Abstract
We discuss some theoretical and practical aspects of real-time granulation of sampled
sounds, such as windowing, grain overlap, synchronicity, and control through high
level events. Our analysis of the trapezoidal window has shown that it approximates
the response of a Gaussian window, with the addition of comb-shaped spectral effects.
Zeros are proportional to the position of the 'corners' of the window. Therefore, we
call the artifacts as the 'corner effect.' |
This paper discusses some of the processes involved in granular synthesis (GS), in an effort to identify relevant variables in granular temporal and spectral transformations.
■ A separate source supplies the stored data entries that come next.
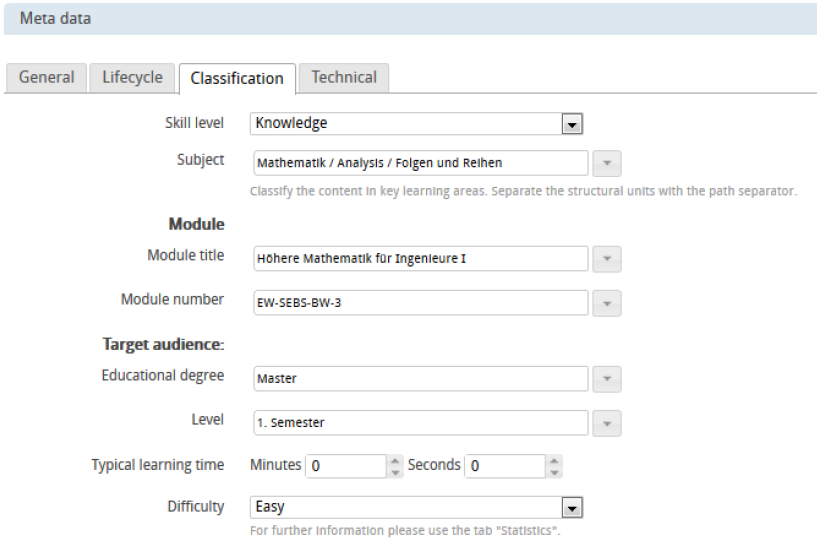
Task: Open Educational degree suggestions arrow
Action: pos(607,379)
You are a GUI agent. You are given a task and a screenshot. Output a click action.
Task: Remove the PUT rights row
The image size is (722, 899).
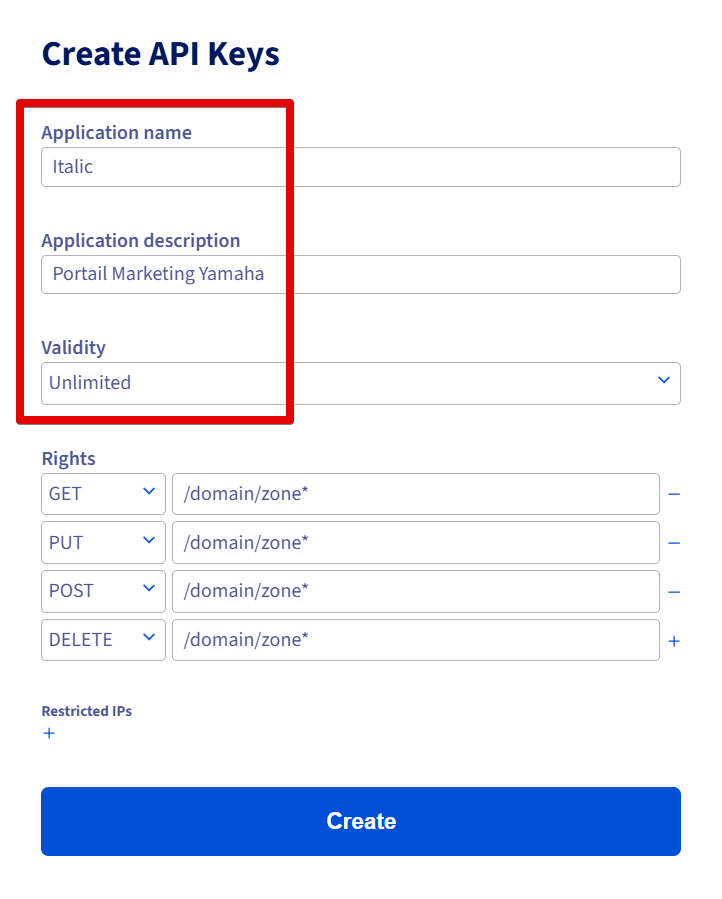pyautogui.click(x=674, y=543)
Windowing, AM effects, grain overlap and their interaction produce complex time-varying spectral profiles. We address these issues in relation to the implementation of MacPod [11], a real-time GS system for the Macintosh PowerPC which is based on Truax's (1988) POD system. Furthermore, we discuss some new concepts and techniques relevant to the development of ecologically-based sound resynthesis, namely, the use of local or global parameters to define granular events, the control of phase-synchronicity among streams, and the simplification of windowing by using pre-stored grains [5].
The implementation of a real-time granular synthesis (GS)
system on a personal computer presents two basic
challenges: (1) an efficient use of computational resources
to generate high grain densities, (2) a simple and intuitive
organization of synthesis parameters to facilitate real time
control. The first issue is directly related to the synthesis
engine of the system, that is, how the source sounds are
windowed and mixed. The second issue corresponds to the
control level of the system, which concerns how the
synthesis parameters are generated and how the user
performer-composer interacts with them.
The complex
The interaction among processes in asynchronous GS
generates rich sound results with fairly little source
material. We have identified four causes for the increased
complexity of granulated sound. (1) By applying an
envelope, or window, we produce a signal equivalent to
the convolution of the impulse response of the window
and the sampled sound. In other words, the window applied
on the original signal causes a resonant main lobe and
several spectral sides lobes which smear the original
spectrum. (2) At subaudio grain rates, amplitude
modulation adds upper and lower components to the
granulated sound. The spectral modifications are
proportional to the spectral content of the signal and the
grain rate applied. (3) The overlap among grains in
different voices produces time-varying cancellation and
reinforcement which also modify the spectrum of the
original signal. (4) When time-stretching is applied to a
single sound file, time-delayed copies of the granulated
signal are overlaid. This process produces temporal and
spectral effects that depend on the stretch-ratio being used.
The window
Windowing effects in audio signal processing are generally well understood. Window functions used in spectral analysis, such as von Hann and Hamming, minimize unwanted artifacts but increase the computation time [7, p. 149]. To reduce computational cost, the earliest real-time granular synthesis systems [12] used simple trapezoidal windows to good aural effect.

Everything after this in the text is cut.